23. The method of claim 22, including communicating said balanced color components and said at least one data bit to at least one communication channel.
24. The method of claim 22, including computing at least one CRC bit and concatenating said at least one CRC bit onto said plurality of color components.
25. The method of claim 22, including concatenating audio data onto said plurality of color components.
26. The method of claim 22, including concatenating auxiliary data onto said plurality of color components.
27. The method of claim 22, including concatenating status information onto said plurality of color components.
Description
    CROSS REFERENCE TO RELATED APPLICATIONS
  • [0001]
    This application is related to, and claims benefit of and priority from, Provisional Application No. 60/313,157 dated Aug. 16, 2001, titled “Flexible Video Encoding Scheme Supporting Audio and Auxiliary Information” and Provisional Application No. 60/313,610 dated Aug. 20, 2001, titled “Video Encoding Scheme Supporting The Transport of Audio and Auxiliary Information”, the complete subject matter of each of which is incorporated herein by reference in its entirety.

**STORED DATA**
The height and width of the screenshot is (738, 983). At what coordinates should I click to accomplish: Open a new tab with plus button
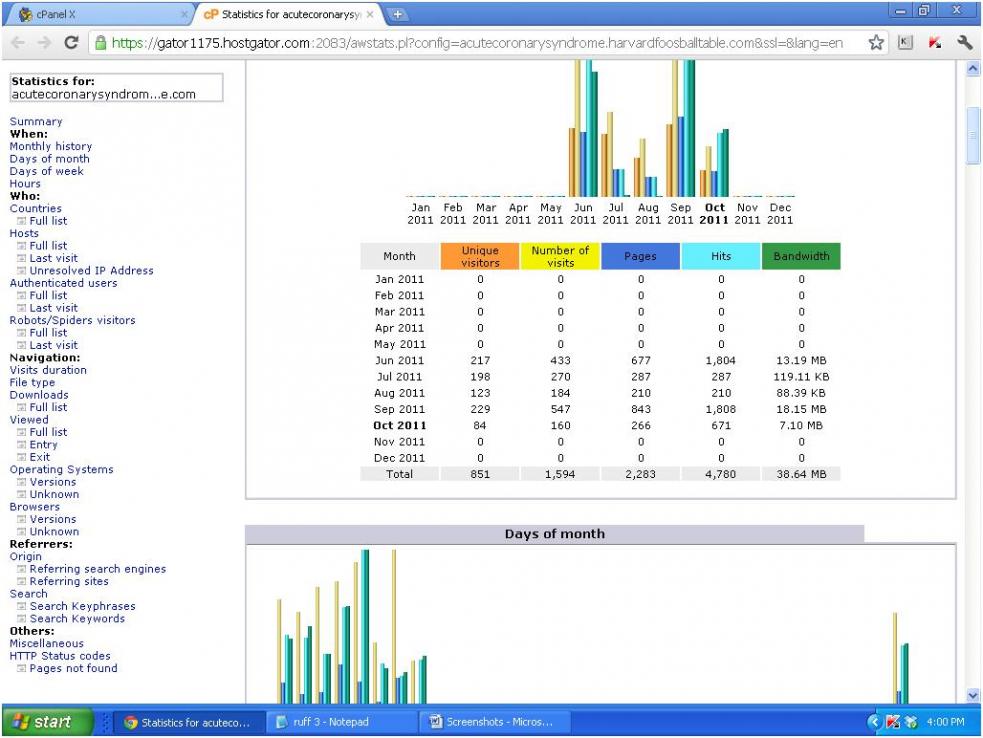[x=396, y=15]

**AIM OF THE EXERCISE**
Continue the patent text above about video encoding that carries audio and auxiliary information, starting right after its last sentence.

**RESPONSE TO THIS EXERCISE**
  • FEDERALLY SPONSORED RESEARCH OR DEVELOPMENT
  • [0002]
    [Not Applicable]
  • SEQUANCE LISTING
  • [0003]
    [Not Applicable]
  • BACKGROUND OF THE INVENTION
  • [0004]
    Prior video encoding schemes have incorporated functionality to minimize bit transition, improving the long term DC biasing. One such prior scheme a video encoder encodes video data into 10 bit words as part of a high speed digital interface or connection in accordance with commercial applications utilizing Digital Visual Interface (hereinafter referred to as “DVI”) frequently make significant use of existing VESA Computer Display standards. The sequence of timing and video data for particular display resolutions and timing is specified in the VESA Computer Display Monitor Timing standard, Version 1.0, Revision 0.8 dated Sep. 17, 1998, incorporated herein by reference. A recent digital television standard set forth in the CEA-EIA 861 specification for high-speed digital interfaces, is also incorporated herein by reference.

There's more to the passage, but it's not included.